MIAMI – An animal shelter is meant to be a short transition. It’s supposed to be a safe place for small animals to stay just until they can get adopted. Sometimes animals spend more than a year in a concrete kennel, and the stakes are even higher to get them out of there.
Floral Beal, of the Miami-Dade Animal Services Pet Adoption & Protection Center, has her hope on murals in Miami’s Wynwood, a neighborhood that both locals and low-brow art connoisseurs from around the world frequent to explore colorful walls, art galleries, and craft breweries.
Beal said the “Take Me Home” mural at the corner of Northwest 25 Street and Third Avenue features a shelter dog named Lola to communicate an urgent message: “Now more than ever, we really need the community to adopt don’t shop.”

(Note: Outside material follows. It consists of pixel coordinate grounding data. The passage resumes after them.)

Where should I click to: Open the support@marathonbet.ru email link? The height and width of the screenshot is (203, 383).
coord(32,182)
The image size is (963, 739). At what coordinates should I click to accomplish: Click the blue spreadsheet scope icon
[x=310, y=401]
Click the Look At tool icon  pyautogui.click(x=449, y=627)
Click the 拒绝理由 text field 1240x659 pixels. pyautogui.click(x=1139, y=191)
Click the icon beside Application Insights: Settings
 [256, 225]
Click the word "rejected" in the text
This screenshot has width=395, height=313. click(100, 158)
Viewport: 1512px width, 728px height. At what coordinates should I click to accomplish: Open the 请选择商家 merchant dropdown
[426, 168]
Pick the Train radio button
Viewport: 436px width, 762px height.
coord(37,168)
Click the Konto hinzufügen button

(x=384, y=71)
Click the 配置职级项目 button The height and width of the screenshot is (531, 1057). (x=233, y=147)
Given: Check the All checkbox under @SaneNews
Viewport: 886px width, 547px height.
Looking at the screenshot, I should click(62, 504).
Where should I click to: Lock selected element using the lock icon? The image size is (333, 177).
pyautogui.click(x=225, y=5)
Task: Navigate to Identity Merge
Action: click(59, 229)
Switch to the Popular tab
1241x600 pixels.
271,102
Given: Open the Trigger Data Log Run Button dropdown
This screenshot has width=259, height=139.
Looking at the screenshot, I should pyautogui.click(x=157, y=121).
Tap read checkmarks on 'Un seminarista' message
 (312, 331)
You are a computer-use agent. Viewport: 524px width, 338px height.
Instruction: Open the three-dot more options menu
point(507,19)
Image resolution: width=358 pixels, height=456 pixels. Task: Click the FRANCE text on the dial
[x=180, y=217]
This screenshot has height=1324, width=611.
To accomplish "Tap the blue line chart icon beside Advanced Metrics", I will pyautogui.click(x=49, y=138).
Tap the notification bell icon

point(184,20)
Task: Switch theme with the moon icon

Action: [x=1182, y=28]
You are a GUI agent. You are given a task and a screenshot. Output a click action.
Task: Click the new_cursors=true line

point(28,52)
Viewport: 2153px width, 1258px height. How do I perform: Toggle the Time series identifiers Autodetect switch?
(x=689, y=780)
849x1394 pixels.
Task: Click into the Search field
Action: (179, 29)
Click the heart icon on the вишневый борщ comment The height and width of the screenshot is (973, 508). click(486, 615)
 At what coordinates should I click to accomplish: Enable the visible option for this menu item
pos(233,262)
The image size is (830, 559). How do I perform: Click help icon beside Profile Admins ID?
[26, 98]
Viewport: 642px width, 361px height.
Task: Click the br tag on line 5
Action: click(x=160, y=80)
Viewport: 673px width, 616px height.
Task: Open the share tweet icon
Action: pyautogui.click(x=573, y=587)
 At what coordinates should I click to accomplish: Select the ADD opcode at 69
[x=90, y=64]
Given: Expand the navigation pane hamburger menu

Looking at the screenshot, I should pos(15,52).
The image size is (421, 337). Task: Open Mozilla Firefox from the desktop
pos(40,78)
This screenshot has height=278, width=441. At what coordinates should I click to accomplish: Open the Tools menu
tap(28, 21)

The mural has a mobile phone camera-readable label, or QR code, with the web address of the Miami-Dade Animal Services Pet Adoption & Protection Center to get information about the more than 500 pets that are up for adoption at the shelter.
Lola, the dog on the mural, found a home soon after the mural was on display. It was an accomplishment, but much more needs to be done. Dr. Irving Lerner, the president of the Miami Veterinary Foundation, said the message is urgent.
“Animal services is overwhelmed right now,” Lerner said adding, “People have to help! The county is not, animal services is not going to solve the problem. People, we all have got to do this together.”